If all else had followed the actual pattern of recent decades, but the number of ordinations to the priesthood had not decreased, then the Church, instead of worrying about the increasingly urgent concerns brought about by the very real shortage of priests, would have been gradually filling itself with men who should not have been ordained. A logical corollary of such a situation is that those men should not have been accepted for training. Thank God we are where we are rather than in that hard to imagine situation.
It may be easy for me, as a person who does not have a vocation to the priesthood, to imagine that I might be turned away from any thought of becoming a priest by my own take on the public perception of the priesthood today. If, in the wake of so many image-shattering scandals, I made the assumption that most people see any member of the clergy as a potential paedophile, I would find it well nigh impossible to place myself in such a position, and therefore am not surprised at the present situation. But I can never accurately assess what I have not experienced. I do not have a vocation to the priesthood, but my own experiences in the growth of my spiritual life tell me that I can gain nothing by using my imagination in the above way. I know that apparently minor and even insignificant things can have not only negative consequences, whether real or imagined, but profound and lasting effects on one’s outlook, confidence, and ability to rise above unfavourable attitudes and false accusations. I can only imagine how powerful a genuine vocation must be in the life of a priest, both before and after ordination, but the comparatively little I know tells me that persons called by God in that way will be able to follow their path regardless of any such widespread concerns. Their vocations are unstoppable. Their potential for good is immense, and much of their power is for the awakening of others to the experience of God’s presence; for disturbing them, and leading them to an encounter that will bring into the open their own calls to participate in a renewed consciousness that we are all essential parts of Christ’s Church. Every one of us is called, and each of us is graced and blessed with the gifts we need to achieve the intended fulfilment of our call. But answering the call will probably be discomforting; disquieting; challenging; but always inspiring.

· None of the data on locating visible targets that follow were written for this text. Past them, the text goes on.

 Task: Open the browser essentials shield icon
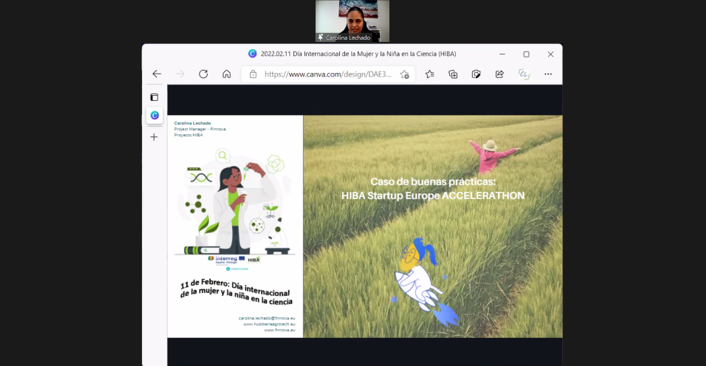coord(476,74)
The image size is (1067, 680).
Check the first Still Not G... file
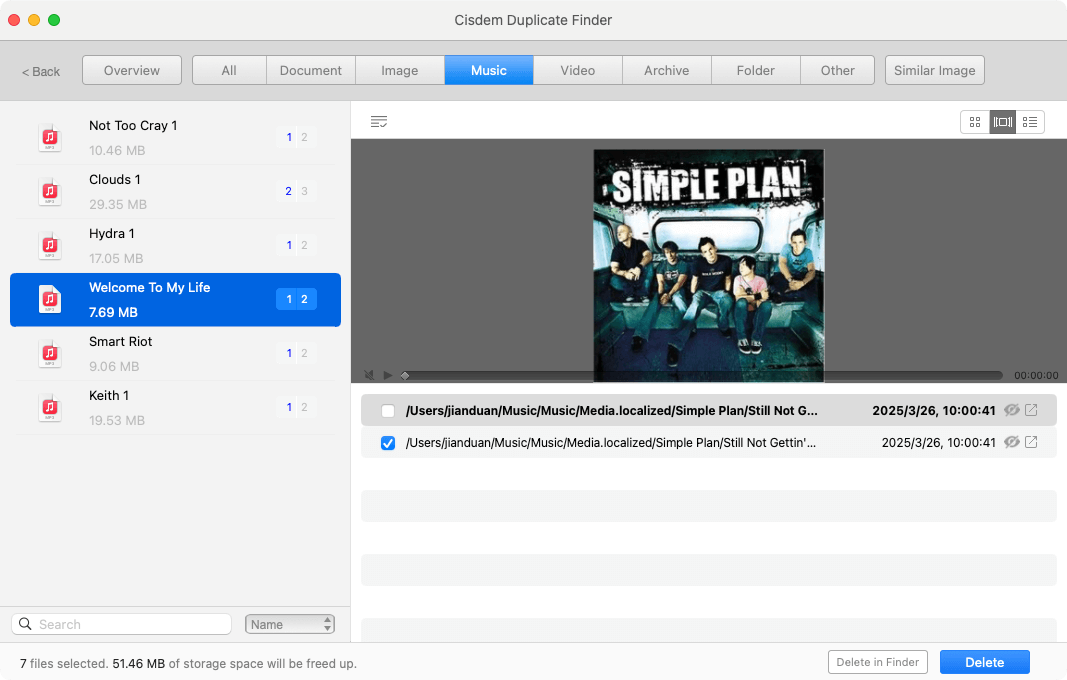(388, 410)
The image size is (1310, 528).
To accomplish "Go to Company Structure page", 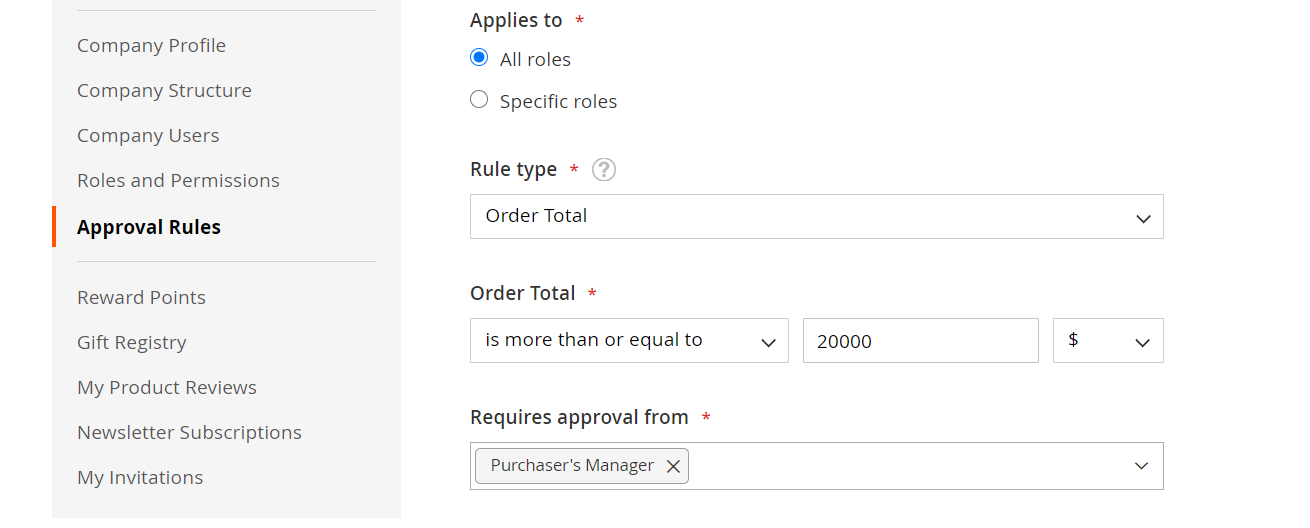I will pos(164,91).
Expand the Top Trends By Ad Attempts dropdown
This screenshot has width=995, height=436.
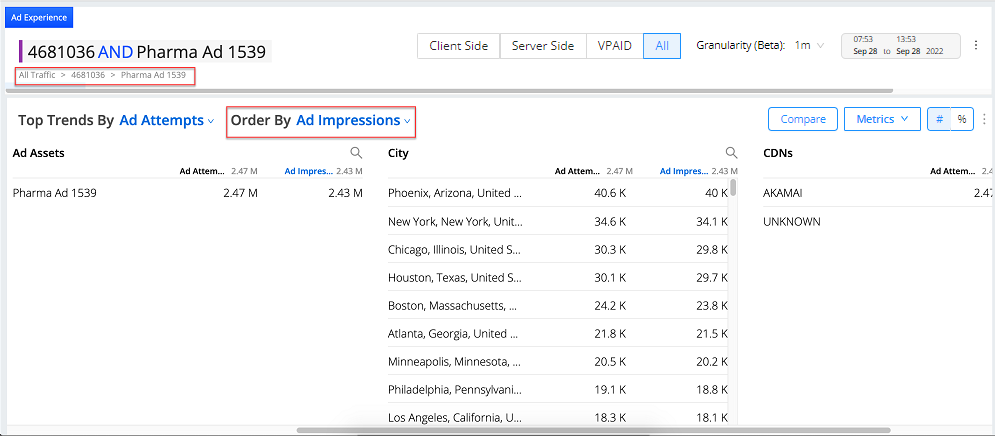click(166, 120)
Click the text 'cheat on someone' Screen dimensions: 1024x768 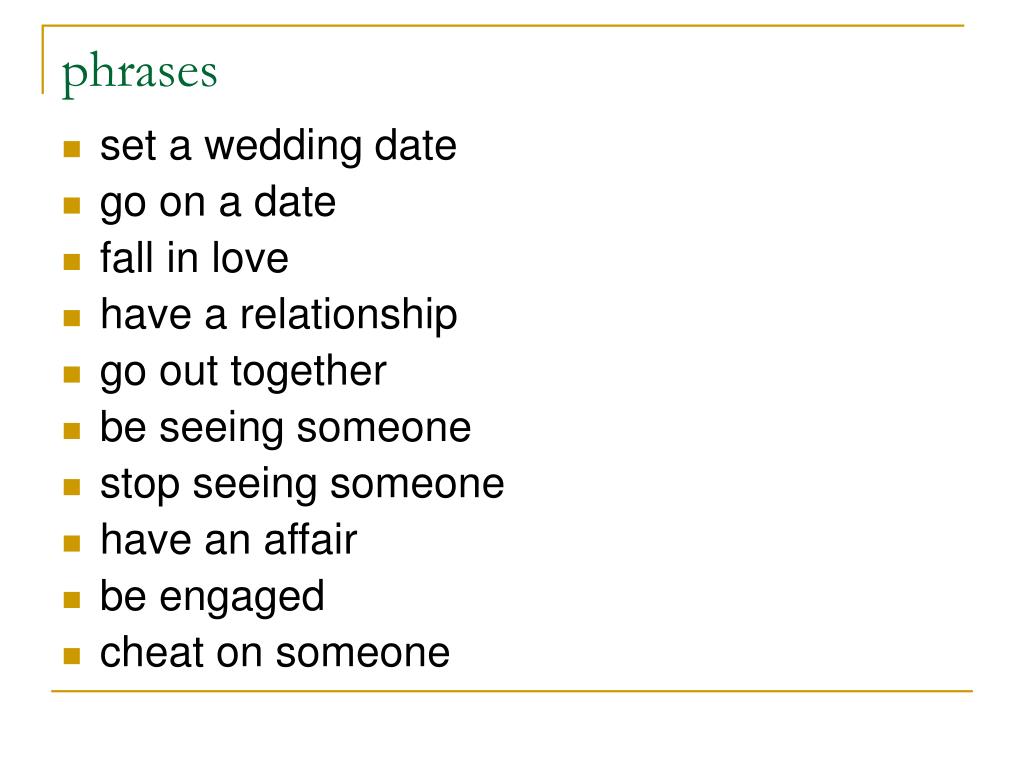[275, 652]
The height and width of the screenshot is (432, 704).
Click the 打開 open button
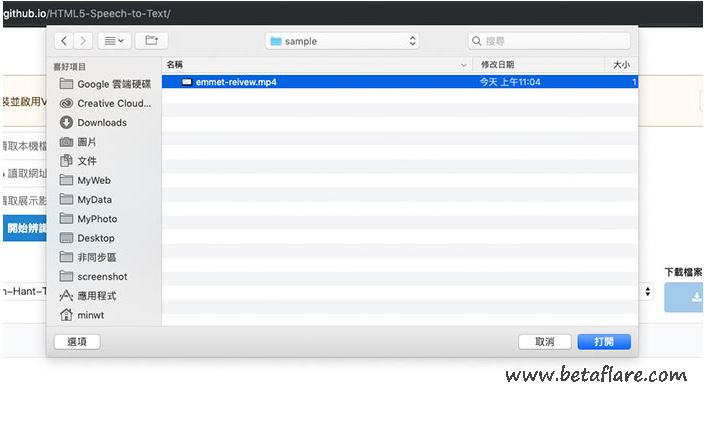(604, 342)
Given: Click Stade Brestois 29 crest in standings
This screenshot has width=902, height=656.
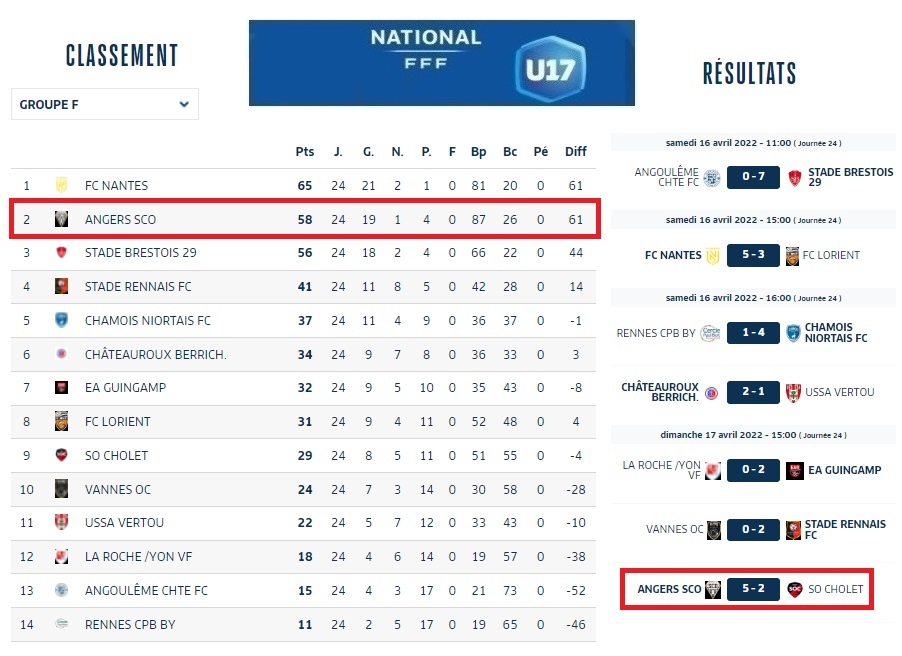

Those words were written for priests and for those studying for the priesthood, but they apply to all of us. The greater involvement of the laity is as unstoppable as the vocations of priests. Recognizable vocations have so drastically reduced in number over the years, but the answer to most of the Church’s dilemmas lies in an inspired and fully awakened harmony between the ordained priesthood and a spiritually mature and committed laity.
It disappoints and worries me to be made aware, through my present thoughts, that in the intervening years so little seems to have changed for the better. We still await something: a change of some sort which feels overdue, and which will surely come. But it is a change that will not truly manifest itself until those who are being called are ready to be caught up in it; it will not allow them to be left behind. Indeed if they are truly being called it will be impossible for them not to take their place. We should be longing for it; praying for it; standing ready and ever awake for it. It will be born of our belonging, nurtured in fellowship, and stirred into a powerful reality by our daring to speak of the half-buried promptings and unshakeable attractions which are unsettling so many of us today. It is not for tomorrow, next week or next year; now is the time for turning to each other, and recognizing the truth of Cardinal Newman’s words, ‘...we dare not trust each other with the secret of our hearts. We have each the same secret, and we keep it to ourselves, and we fear that, as a cause of estrangement, which really would be a bond of union.’
I have used those words more than once already among these pages, but they are never far from me. They have been circling around me since the day I first read them, after receiving them from a then barely known nun at Stanbrook Abbey. It was inevitable that they should return yet again in the present context, and that they should remind me of a potentially frightening willingness to give voice to my thoughts: a willingness which began to rise in me years ago but which took on a broader and more durable form when I began writing here.